Open AccessMolecular analysis of HLA‐DQ A alleles in coeliac disease lack of a unique disease‐associated sequence
Author(s) -
MANTOVANI V.,
CORAZZA G. R.,
ANGELINI G.,
DELFINO L.,
FRISONI M.,
MIRRI P.,
VALENTINI R. A.,
BARBONI P.,
GASBARRINI G.,
FERRARA G. B.
Publication year - 1991
Publication title -
clinical & experimental immunology
Language(s) - English
Resource type - Journals
SCImago Journal Rank - 1.329
H-Index - 135
eISSN - 1365-2249
pISSN - 0009-9104
DOI - 10.1111/j.1365-2249.1991.tb05591.x
Subject(s) - coeliac disease , allele , biology , human leukocyte antigen , locus (genetics) , restriction fragment length polymorphism , genetics , hypervariable region , hla dq , bglii , immunology , population , polymerase chain reaction , allele frequency , restriction enzyme , gene , antigen , disease , haplotype , medicine , ecori , environmental health
SUMMARY Susceptibility to coeliac disease is strongly associated with some HLA class IF antigens, encoded by the HLA‐D region. Since the HLA‐DQ locus seems to be primarily involved, we have analysed by polymerase chain reaction amplification and allele‐specific oligonucleotide hybridization the most polymorphic region of the HLA‐DQ Al gene.
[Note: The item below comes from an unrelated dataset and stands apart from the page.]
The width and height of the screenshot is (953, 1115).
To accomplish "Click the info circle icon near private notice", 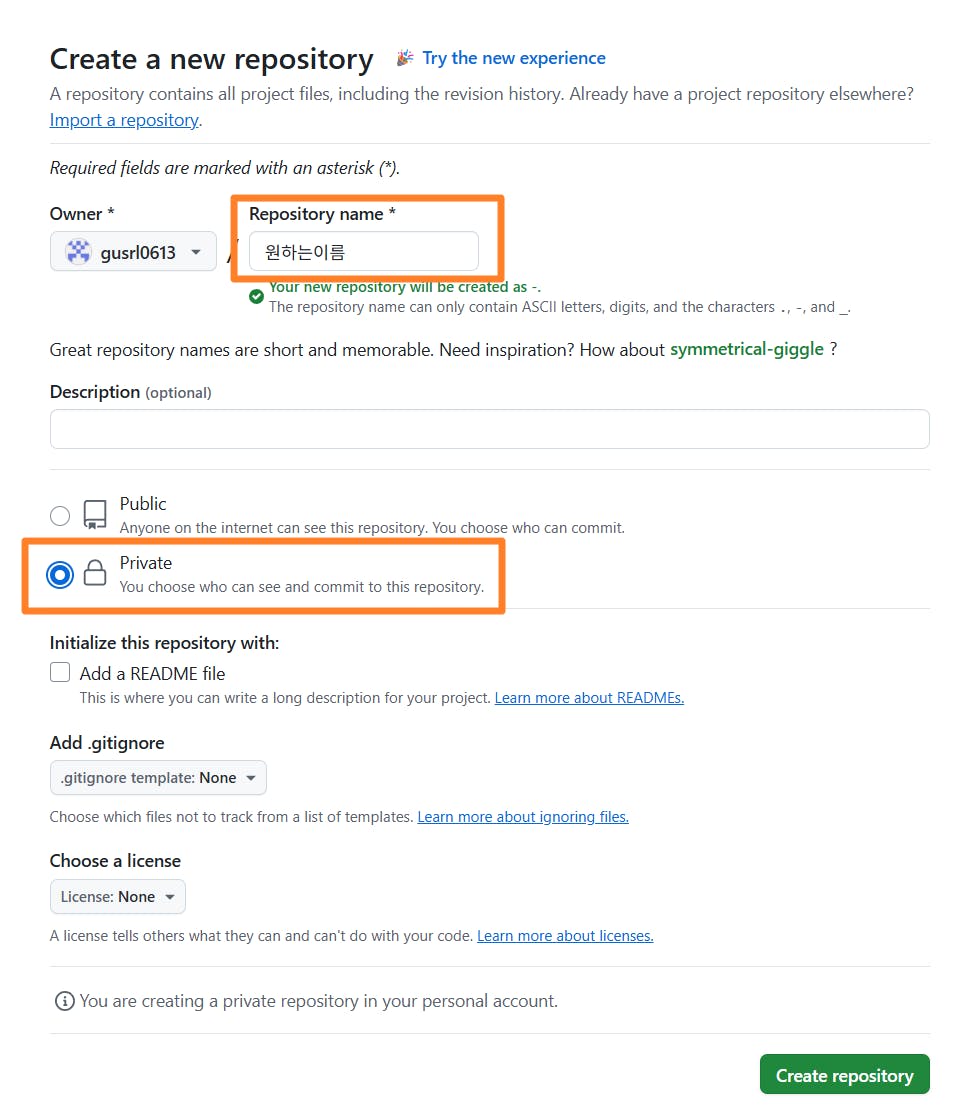I will click(65, 1001).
No difference was observed between the 20 coeliac patients and 20 HLA‐D‐matched healthy controls who took part in the study. Furthermore, in patients and controls, the restriction fragment length polymorphism analysis of the HLA‐DQ A gene using the restriction enzyme Bgl II did not disclose any specific disease‐associated fragment. Our results are not consistent with a unique DQ A coeliac disease‐associated sequence, but rather with the hypothesis that some polymorphic residues or allelic hypervariable regions, although found also in the normal population, can predispose to coeliac disease due to their higher frequency in this condition.